Capital de Relacionamento – pode ser definido como a rede de conexão de uma empresa com seus clientes, fornecedores, colaboradores, parceiros, governo, entre outros, com o objetivo de estabelecer alianças estratégicas e alcançar o sucesso.

Capital Estrutural – pode ser definido como um conjunto de sistemas: administrativos, modelos, rotinas, marcas, patentes, os contratos e sistemas de informação, o mapa de negócios ou modelo de negócios, o plano estratégico, todo o sistema de gestão e seus artefatos.

Capital Ambiental – todas as regulações do setor, os aspectos legais e governamentais, culturais, os indicadores financeiros podem ser descritos como um fator determinante para o sucesso da empresa, uma vez que o ambiente onde ela se encontra, está sempre mudando.

O fato empírico, de utilizar tal padrão de organização com base nos capitais é contagiante e acredito que as organizações deveriam experimentá-lo, para reconhecê-los e “reutilizar”, ou melhor, “valorizar” e criar novos ciclos de expansão desses capitais.

Os novos ciclos acontecem quando se reutiliza e faz crescer o que se sabe, acrescido do que se aprende e assim surge a espiral de evolução e da inovação, podendo ser mensurada, pois é registrada, conhecida e reutilizada.

Tenho gerenciado projetos em ambientes colaborativos utilizando aplicativos que agilizam imensamente a comunicação e a organização das informações e conhecimento.

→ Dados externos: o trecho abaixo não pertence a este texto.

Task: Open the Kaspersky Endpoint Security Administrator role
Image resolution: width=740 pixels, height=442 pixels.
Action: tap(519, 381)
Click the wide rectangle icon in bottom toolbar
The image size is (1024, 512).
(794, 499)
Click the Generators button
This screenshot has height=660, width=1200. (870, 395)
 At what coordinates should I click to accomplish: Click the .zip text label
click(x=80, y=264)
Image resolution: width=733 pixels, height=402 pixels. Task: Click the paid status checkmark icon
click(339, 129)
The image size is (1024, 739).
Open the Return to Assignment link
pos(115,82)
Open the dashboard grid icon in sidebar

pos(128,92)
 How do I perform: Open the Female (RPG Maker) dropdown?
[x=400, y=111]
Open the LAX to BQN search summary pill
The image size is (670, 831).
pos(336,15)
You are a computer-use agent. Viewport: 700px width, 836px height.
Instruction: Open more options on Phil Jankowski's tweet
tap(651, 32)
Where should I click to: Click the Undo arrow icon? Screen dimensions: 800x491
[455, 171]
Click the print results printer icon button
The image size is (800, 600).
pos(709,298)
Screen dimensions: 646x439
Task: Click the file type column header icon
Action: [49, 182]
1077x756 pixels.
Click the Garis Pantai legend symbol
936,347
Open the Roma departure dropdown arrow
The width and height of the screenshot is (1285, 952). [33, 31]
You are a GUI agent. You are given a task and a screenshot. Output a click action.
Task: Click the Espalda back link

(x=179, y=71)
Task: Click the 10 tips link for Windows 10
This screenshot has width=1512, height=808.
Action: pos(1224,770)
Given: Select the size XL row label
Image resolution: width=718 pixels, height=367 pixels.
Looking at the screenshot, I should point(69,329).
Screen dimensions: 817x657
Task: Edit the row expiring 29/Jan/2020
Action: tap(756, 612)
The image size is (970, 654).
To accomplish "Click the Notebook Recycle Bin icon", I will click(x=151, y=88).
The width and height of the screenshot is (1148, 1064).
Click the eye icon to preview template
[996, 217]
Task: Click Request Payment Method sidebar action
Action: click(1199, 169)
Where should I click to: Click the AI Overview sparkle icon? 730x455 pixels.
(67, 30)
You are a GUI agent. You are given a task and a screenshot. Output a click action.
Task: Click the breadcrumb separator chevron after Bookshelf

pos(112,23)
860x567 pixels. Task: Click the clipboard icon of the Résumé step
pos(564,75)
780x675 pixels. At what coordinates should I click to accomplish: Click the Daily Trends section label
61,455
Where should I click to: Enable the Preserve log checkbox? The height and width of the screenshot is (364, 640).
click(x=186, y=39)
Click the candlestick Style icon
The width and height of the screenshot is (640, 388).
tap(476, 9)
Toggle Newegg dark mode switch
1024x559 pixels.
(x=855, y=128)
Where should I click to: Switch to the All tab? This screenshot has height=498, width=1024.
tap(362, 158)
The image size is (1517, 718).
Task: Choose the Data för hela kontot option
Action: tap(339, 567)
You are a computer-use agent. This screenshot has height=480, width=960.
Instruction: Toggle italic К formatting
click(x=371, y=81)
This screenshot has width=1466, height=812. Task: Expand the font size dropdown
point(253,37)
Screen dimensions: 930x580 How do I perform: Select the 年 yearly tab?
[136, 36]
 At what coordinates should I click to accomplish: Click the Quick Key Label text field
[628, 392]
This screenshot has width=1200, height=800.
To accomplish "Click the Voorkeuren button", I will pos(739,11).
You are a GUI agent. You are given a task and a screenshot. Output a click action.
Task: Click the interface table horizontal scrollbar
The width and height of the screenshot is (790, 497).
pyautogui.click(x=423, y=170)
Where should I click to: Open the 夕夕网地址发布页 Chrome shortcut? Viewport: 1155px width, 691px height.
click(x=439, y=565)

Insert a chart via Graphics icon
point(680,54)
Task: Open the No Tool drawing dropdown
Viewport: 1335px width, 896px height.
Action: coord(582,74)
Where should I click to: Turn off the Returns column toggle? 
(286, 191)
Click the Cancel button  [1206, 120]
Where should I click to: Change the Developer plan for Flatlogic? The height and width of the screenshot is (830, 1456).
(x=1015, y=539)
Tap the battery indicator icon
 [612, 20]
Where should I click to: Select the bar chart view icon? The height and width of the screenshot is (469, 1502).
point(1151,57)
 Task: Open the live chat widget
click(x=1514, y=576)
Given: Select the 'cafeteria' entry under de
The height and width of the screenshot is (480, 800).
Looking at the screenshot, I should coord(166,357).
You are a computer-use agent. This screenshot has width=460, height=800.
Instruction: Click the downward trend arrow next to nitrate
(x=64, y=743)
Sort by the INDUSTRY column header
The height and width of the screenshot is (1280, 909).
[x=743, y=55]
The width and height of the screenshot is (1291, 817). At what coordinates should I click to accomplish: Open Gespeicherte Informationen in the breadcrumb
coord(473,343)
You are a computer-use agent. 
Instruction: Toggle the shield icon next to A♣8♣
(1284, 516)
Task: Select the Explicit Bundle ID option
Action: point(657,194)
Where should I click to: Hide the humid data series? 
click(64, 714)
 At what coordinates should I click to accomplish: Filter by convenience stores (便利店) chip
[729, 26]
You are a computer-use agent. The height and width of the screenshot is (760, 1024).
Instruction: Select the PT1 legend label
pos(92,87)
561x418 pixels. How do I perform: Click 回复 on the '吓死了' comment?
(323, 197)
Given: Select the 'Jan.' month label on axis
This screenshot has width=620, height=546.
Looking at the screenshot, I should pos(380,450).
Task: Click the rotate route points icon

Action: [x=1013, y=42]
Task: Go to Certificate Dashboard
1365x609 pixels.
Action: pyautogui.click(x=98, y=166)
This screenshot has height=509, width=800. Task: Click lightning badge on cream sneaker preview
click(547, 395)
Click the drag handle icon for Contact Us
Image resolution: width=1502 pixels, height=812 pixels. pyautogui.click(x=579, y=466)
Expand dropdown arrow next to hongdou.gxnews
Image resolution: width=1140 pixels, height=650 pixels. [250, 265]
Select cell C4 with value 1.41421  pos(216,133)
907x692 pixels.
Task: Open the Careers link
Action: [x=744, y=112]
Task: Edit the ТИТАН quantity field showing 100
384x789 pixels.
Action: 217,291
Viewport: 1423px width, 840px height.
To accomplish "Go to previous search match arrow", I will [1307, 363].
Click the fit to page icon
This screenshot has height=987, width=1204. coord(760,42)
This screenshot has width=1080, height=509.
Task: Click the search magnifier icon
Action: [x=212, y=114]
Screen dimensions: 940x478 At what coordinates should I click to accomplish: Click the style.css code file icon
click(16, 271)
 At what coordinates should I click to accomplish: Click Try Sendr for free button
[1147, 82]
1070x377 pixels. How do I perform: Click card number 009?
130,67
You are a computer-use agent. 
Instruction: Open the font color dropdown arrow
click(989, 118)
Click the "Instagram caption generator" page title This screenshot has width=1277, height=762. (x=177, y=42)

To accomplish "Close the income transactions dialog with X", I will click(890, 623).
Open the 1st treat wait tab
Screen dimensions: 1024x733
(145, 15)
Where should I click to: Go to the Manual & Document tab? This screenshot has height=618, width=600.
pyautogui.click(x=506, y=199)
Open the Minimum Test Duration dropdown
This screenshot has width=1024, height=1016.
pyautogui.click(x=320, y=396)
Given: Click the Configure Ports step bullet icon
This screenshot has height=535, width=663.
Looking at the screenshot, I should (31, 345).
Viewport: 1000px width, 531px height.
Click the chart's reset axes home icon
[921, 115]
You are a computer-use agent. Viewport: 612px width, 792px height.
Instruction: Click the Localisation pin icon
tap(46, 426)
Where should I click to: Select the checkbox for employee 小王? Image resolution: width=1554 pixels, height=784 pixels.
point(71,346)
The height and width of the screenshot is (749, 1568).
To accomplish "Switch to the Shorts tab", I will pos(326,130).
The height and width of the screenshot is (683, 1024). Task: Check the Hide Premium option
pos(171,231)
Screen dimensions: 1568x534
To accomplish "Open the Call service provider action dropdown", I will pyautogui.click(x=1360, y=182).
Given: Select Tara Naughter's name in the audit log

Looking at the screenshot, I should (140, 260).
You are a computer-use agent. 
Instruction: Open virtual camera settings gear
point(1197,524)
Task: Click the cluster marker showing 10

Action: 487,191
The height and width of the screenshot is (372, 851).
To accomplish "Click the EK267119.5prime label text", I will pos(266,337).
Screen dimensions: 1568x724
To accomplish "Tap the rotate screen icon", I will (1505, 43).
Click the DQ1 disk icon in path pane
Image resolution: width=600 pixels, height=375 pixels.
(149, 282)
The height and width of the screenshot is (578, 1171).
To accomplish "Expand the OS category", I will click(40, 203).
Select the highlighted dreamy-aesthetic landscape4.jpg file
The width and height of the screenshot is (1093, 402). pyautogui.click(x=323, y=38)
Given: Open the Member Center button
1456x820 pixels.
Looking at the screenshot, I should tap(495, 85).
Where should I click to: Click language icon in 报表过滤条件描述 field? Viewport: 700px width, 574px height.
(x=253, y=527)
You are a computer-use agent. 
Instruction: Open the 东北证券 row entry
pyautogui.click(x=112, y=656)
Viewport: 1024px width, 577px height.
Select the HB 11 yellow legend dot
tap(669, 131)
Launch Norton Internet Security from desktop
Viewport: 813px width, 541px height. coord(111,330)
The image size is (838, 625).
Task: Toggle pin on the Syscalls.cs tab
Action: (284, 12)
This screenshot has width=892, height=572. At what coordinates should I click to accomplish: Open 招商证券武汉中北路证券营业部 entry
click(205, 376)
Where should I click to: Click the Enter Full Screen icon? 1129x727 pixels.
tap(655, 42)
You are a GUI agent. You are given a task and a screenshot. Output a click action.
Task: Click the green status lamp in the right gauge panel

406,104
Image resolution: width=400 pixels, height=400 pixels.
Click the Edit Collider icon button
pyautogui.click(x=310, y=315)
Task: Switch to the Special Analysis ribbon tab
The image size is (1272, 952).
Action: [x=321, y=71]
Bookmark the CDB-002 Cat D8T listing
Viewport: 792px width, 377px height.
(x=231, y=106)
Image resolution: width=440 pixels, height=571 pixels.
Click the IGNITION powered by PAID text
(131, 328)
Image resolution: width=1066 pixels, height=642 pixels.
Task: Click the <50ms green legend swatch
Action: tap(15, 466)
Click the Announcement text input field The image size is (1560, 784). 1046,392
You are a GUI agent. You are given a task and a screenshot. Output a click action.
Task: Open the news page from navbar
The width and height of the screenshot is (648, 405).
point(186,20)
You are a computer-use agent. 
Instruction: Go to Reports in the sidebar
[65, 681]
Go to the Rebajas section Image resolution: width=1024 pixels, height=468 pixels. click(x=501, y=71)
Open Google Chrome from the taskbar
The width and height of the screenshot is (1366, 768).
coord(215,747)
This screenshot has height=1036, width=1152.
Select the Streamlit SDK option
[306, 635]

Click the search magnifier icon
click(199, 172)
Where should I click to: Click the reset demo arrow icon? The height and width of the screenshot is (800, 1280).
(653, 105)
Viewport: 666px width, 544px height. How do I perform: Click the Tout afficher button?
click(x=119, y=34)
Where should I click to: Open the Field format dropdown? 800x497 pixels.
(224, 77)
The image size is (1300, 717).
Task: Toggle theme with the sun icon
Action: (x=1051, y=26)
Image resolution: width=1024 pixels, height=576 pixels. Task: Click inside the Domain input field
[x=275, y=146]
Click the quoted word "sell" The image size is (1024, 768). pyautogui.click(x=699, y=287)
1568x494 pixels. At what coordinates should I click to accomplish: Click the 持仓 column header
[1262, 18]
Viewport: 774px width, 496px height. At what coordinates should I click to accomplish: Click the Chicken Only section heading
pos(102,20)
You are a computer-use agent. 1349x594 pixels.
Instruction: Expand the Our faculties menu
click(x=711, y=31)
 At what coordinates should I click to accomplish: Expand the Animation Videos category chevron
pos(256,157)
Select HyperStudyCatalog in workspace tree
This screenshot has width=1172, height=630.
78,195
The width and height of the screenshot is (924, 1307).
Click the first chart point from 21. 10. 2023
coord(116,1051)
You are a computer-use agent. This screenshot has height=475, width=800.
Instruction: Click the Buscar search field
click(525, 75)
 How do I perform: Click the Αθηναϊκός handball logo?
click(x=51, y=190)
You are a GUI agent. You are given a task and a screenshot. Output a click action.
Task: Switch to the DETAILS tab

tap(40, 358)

Ao final do projeto, todo o ambiente de execução e aprendizado fica disponível e deixa claro as lições aprendidas.  Os membros das equipes, diante do ambiente colaborativo e que propicia transparência ao que é realizado, sentem-se comprometidos e à vontade. A produtividade acontece de forma espontânea,

As organizações públicas necessitam investir mais na gestão do conhecimento. As transições de governo não deveriam impactar tanto com a descontinuidade de processos e projetos, considerando que é possível organizar de forma mais perene os capitais do conhecimento, as pessoas, os processos, os sistemas, os stakeholders, os contratos, os planos, os indicadores, etc.

A organização, apoiada pela gestão do conhecimento e com a colaboração dos servidores, cria um repositório vital para a continuidade e reconhecimento das melhores práticas.